** DATASET RECORDS follows **

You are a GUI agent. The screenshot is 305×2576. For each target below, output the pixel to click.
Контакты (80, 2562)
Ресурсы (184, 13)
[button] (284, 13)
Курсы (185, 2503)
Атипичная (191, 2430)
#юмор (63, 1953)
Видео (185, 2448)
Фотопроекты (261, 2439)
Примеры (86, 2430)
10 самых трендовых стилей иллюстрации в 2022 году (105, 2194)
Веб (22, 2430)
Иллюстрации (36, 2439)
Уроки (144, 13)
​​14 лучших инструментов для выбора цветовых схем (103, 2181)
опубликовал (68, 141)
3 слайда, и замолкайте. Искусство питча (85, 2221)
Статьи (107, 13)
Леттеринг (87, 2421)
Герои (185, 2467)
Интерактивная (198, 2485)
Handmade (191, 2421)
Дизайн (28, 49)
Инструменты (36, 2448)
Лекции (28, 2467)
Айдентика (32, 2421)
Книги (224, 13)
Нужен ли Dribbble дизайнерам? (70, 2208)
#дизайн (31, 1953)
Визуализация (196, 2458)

** End of DATASET RECORDS **
** DATASET RECORDS follows **

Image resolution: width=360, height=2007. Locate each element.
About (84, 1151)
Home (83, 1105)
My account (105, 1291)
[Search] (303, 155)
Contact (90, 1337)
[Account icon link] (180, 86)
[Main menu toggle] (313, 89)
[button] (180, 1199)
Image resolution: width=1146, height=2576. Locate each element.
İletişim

** End of DATASET RECORDS **

■ TASK OBJECTIVE: Which lines of the records above contain the word "resolution"? Show each of them.

■ ANSWER BOX:
Image resolution: width=360, height=2007. Locate each element.
Image resolution: width=1146, height=2576. Locate each element.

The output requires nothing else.